Her dull, poor face dropped a little as she spoke the words, and her eyes fell upon the beauteous tiny shoes, which seemed to trample even when no foot was within them. She stooped to take one in her hand, but as she was about to lift it something which seemed to have been dropped upon the floor, and to have rolled beneath the valance of the bed, touched her hand. It was a thing to which a riband was attached—an ivory miniature—and she picked it up wondering. She stood up gazing at it, in such bewilderment to find her eyes upon it that she scarce knew what she did. She did not mean to pry; she would not have had the daring so to do if she had possessed the inclination. But the instant her eyes told her what they saw, she started and blushed as she had never blushed before in her tame life. The warm rose mantled her cheeks, and even suffused the neck her chaste kerchief hid. Her eye kindled with admiration and an emotion new to her indeed.

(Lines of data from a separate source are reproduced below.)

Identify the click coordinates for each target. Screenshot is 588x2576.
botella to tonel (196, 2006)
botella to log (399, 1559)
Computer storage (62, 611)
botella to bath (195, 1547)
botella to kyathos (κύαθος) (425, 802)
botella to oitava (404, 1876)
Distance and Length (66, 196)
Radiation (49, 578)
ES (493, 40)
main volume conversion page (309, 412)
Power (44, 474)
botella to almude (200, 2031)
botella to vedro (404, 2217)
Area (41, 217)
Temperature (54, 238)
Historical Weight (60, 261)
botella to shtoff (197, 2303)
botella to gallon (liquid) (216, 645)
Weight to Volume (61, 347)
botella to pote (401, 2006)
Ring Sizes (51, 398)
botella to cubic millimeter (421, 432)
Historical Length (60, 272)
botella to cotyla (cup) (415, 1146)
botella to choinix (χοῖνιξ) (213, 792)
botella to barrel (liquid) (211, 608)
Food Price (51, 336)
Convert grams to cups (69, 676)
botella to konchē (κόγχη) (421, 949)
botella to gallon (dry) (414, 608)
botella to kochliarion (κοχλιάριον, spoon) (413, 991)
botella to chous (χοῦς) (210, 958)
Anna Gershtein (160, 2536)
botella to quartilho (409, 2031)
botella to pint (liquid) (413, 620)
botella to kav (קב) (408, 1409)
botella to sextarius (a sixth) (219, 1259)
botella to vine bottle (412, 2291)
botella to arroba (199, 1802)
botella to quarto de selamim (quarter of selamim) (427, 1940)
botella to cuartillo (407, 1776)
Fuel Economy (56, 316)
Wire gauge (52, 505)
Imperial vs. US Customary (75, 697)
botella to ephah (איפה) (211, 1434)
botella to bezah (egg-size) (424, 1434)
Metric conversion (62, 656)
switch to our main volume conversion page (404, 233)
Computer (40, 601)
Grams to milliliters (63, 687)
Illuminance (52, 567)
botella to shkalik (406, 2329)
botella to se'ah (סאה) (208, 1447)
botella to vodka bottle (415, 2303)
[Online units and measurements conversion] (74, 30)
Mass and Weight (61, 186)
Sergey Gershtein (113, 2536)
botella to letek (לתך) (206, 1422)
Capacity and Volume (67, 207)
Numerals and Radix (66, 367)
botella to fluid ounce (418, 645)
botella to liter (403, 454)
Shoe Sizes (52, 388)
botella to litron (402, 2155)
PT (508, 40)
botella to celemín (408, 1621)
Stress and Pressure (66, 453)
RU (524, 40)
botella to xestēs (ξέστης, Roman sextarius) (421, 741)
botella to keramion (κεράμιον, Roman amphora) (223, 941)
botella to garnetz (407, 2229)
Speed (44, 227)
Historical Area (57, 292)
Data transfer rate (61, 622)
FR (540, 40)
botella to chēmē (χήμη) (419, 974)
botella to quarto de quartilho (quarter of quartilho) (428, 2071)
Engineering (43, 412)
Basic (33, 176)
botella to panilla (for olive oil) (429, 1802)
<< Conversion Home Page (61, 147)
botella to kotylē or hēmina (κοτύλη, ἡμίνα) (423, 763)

“How beautiful!” she said. “He is like a young Adonis, and has the bearing of a royal prince! How can it—by what strange chance hath it come here?”
She had not regarded it more than long enough to have uttered these words, when a fear came upon her, and she felt that she had fallen into misfortune.
“What must I do with it?” she trembled. “What will she say, whether she knows of its being within the chamber or not? She will be angry with me that I have dared to touch it. What shall I do?”
She regarded it again with eyes almost suffused. Her blush and the sensibility of her emotion gave to her plain countenance a new liveliness of tint and expression.
“I will put it back where I found it,” she said, “and the one who knows it will find it later. It cannot be she—it cannot be she! If I laid it on her table she would rate me bitterly—and she can be bitter when she will.”
She bent and placed it within the shadow of the valance again, and as she felt it touch the hard oak of the polished floor her bosom rose with a soft sigh.
“It is an unseemly thing to do,” she said; “’tis as though one were uncivil; but I dare not—I dare not do otherwise.”
She would have turned to leave the apartment, being much overcome by the incident, but just as she would have done so she heard the sound of horses’ feet through the window by which she must pass, and looked out to see if it was Clorinda who was returning from her ride. Mistress Clorinda was a matchless horsewoman, and a marvel of loveliness and spirit she looked when she rode, sitting upon a horse such as no other woman dared to mount—always an animal of the greatest beauty, but of so dangerous a spirit that her riding-whip was loaded like a man’s.
This time it was not she; and when Mistress Anne beheld the young gentleman who had drawn rein in the court she started backward and put her hand to her heart, the blood mantling her pale cheek again in a flood. But having started back, the next instant she started forward to gaze again, all her timid soul in her eyes.